:: Records shown ::

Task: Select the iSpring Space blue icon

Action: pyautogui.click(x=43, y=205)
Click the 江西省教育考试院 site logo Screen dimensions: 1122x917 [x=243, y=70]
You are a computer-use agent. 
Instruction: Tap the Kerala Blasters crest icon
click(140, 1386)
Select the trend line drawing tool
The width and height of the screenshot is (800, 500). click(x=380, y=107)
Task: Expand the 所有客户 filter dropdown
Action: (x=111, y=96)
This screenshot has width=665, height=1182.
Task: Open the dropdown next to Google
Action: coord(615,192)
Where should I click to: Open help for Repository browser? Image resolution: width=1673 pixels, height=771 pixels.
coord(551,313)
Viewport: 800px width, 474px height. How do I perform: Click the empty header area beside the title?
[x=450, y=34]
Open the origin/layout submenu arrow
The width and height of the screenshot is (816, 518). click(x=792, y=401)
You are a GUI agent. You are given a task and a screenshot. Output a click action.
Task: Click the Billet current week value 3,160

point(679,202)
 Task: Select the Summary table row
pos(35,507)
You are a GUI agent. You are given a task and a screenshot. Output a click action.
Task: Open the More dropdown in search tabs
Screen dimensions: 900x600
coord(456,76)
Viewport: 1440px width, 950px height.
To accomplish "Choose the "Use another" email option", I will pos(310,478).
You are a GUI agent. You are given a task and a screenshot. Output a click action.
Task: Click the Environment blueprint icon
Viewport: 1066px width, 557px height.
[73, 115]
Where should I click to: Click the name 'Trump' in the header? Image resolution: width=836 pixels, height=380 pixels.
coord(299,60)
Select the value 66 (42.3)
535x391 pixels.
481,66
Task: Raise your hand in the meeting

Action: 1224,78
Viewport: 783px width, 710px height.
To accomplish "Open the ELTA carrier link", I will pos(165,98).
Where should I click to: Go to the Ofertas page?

:::

## What is expected
The response should consist of the number of lines in the data that hold the word "accomplish", with nothing added.

## Response
2